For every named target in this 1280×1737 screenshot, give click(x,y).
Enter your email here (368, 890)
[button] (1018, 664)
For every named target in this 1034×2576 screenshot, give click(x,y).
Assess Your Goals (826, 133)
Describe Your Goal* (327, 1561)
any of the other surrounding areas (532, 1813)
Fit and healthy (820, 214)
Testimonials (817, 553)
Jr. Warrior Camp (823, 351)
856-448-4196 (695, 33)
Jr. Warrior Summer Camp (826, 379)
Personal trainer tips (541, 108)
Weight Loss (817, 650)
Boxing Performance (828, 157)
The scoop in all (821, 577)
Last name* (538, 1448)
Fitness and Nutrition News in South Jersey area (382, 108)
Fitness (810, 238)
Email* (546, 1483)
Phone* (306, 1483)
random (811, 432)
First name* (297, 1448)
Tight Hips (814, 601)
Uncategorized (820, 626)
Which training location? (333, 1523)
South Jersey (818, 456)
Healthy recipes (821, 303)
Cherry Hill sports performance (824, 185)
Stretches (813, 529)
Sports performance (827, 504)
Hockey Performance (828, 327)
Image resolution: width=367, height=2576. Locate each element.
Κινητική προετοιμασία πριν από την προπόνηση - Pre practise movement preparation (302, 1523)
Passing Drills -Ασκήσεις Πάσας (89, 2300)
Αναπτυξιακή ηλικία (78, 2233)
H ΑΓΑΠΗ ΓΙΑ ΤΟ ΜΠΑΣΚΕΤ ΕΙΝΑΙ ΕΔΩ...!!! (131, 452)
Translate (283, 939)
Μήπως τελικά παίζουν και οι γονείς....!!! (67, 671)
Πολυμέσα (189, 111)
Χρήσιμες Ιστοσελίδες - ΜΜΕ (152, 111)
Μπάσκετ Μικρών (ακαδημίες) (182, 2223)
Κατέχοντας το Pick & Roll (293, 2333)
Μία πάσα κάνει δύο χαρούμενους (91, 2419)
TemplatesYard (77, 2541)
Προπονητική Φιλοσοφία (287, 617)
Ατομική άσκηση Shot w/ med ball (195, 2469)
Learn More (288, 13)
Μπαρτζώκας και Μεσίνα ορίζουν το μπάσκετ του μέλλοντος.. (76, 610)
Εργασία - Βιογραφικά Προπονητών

## What you are asked to do
Output the lines of the records above exactly as they appear, from the line containing "South Jersey (818, 456)" through the line containing "Προπονητική Φιλοσοφία (287, 617)".

## Result of the task
South Jersey (818, 456)
Healthy recipes (821, 303)
Cherry Hill sports performance (824, 185)
Stretches (813, 529)
Sports performance (827, 504)
Hockey Performance (828, 327)
Image resolution: width=367, height=2576. Locate each element.
Κινητική προετοιμασία πριν από την προπόνηση - Pre practise movement preparation (302, 1523)
Passing Drills -Ασκήσεις Πάσας (89, 2300)
Αναπτυξιακή ηλικία (78, 2233)
H ΑΓΑΠΗ ΓΙΑ ΤΟ ΜΠΑΣΚΕΤ ΕΙΝΑΙ ΕΔΩ...!!! (131, 452)
Translate (283, 939)
Μήπως τελικά παίζουν και οι γονείς....!!! (67, 671)
Πολυμέσα (189, 111)
Χρήσιμες Ιστοσελίδες - ΜΜΕ (152, 111)
Μπάσκετ Μικρών (ακαδημίες) (182, 2223)
Κατέχοντας το Pick & Roll (293, 2333)
Μία πάσα κάνει δύο χαρούμενους (91, 2419)
TemplatesYard (77, 2541)
Προπονητική Φιλοσοφία (287, 617)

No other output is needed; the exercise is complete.